**** Auszug zum Lesen ****

Öffentlich-rechtliches Produktsicherheitsrecht
Welche Normen und Vorschriften sind im Rahmen des sog. öffentlich-rechtlichen Produktsicherheitsrechts zu beachten und wer hat diese zu berücksichtigen?
Die zentrale Rechtsvorschrift in Deutschland ist das Produktsicherheitsgesetz (ProdSG), das am 01.01.2011 das bis dahin geltende Geräte- und Produktsicherheitsgesetz (GPSG) abgelöst hat.
Das Produktsicherheitsgesetz richtet sich unter verschiedenen Aspekten an Hersteller, Einführer und Händler.

**** Bereitgestelltes Material ****

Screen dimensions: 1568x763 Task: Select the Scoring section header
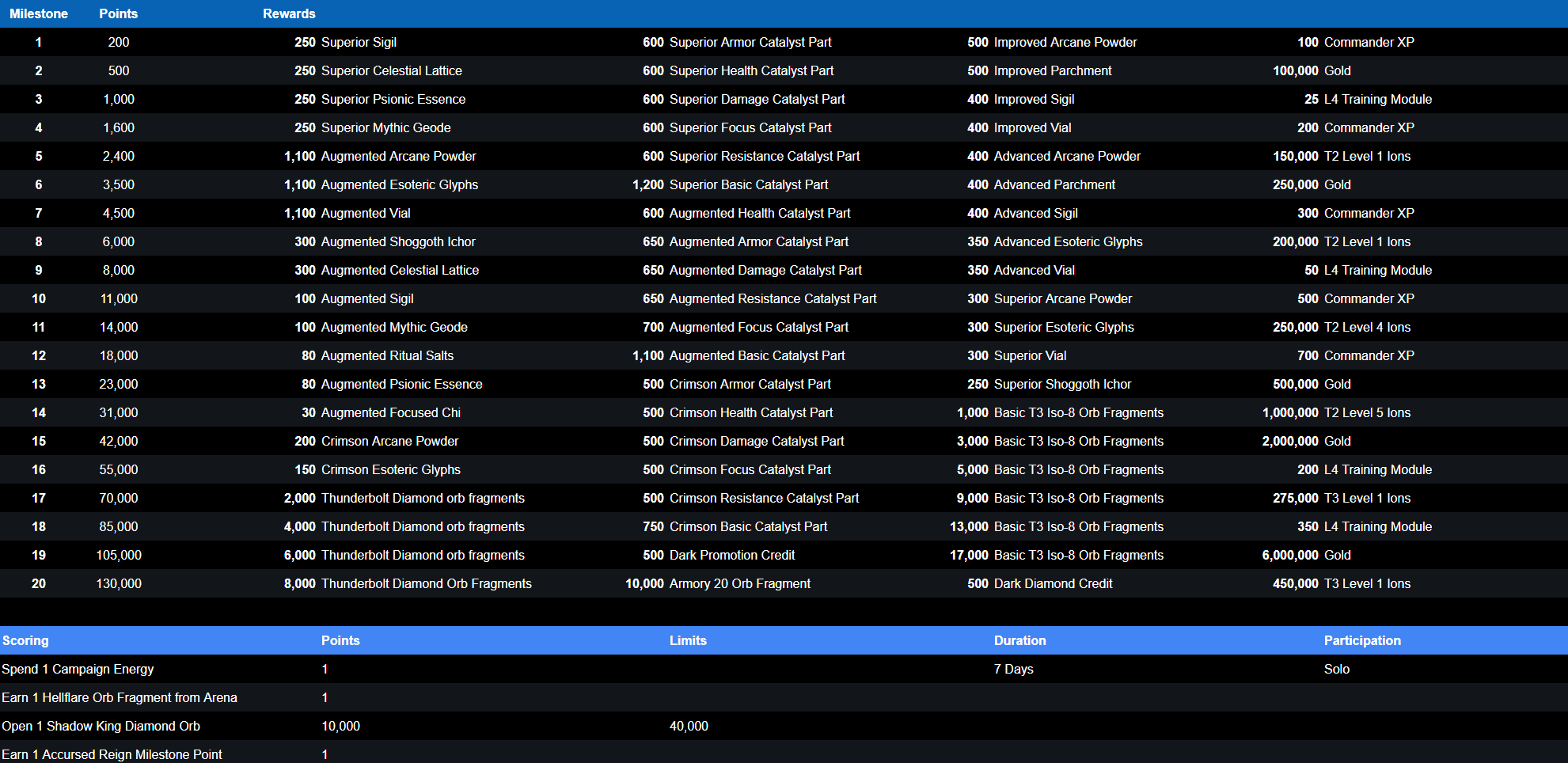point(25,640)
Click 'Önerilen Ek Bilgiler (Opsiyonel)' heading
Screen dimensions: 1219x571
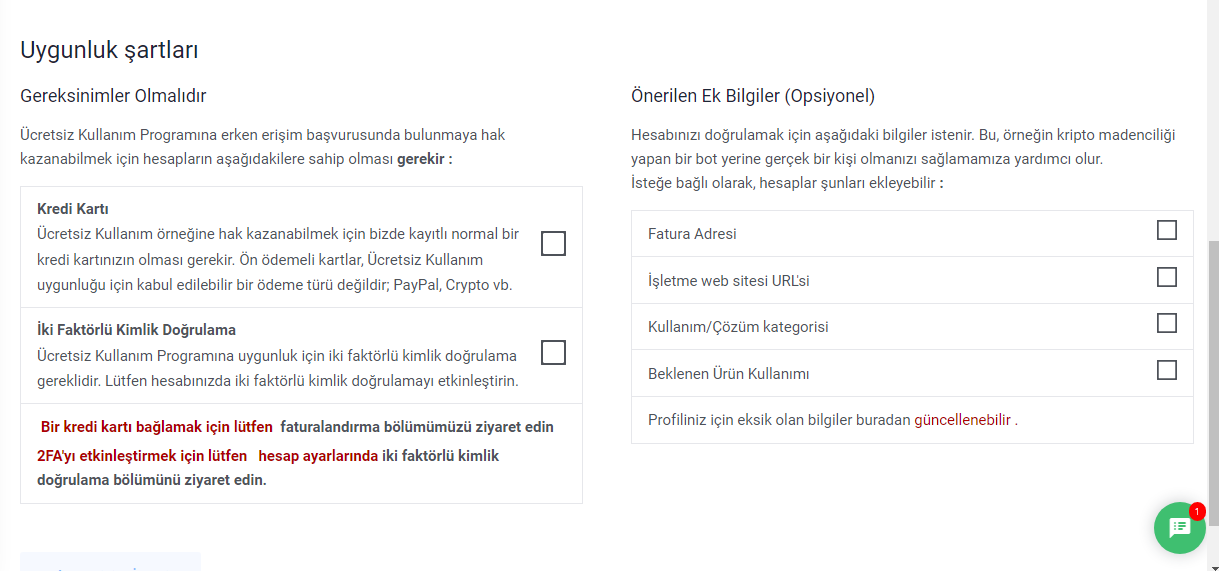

****

• Ziel der Übung: Geben Sie aus dem Text zum Produktsicherheitsrecht den Abschnitt wortgetreu wieder, der mit „Öffentlich-rechtliches Produ“ beginnt und mit „Einführer und Händler.“ endet. Das Material wird hier nicht benötigt.

• Antwort zur Aufgabe:
Öffentlich-rechtliches Produktsicherheitsrecht
Welche Normen und Vorschriften sind im Rahmen des sog. öffentlich-rechtlichen Produktsicherheitsrechts zu beachten und wer hat diese zu berücksichtigen?
Die zentrale Rechtsvorschrift in Deutschland ist das Produktsicherheitsgesetz (ProdSG), das am 01.01.2011 das bis dahin geltende Geräte- und Produktsicherheitsgesetz (GPSG) abgelöst hat.
Das Produktsicherheitsgesetz richtet sich unter verschiedenen Aspekten an Hersteller, Einführer und Händler.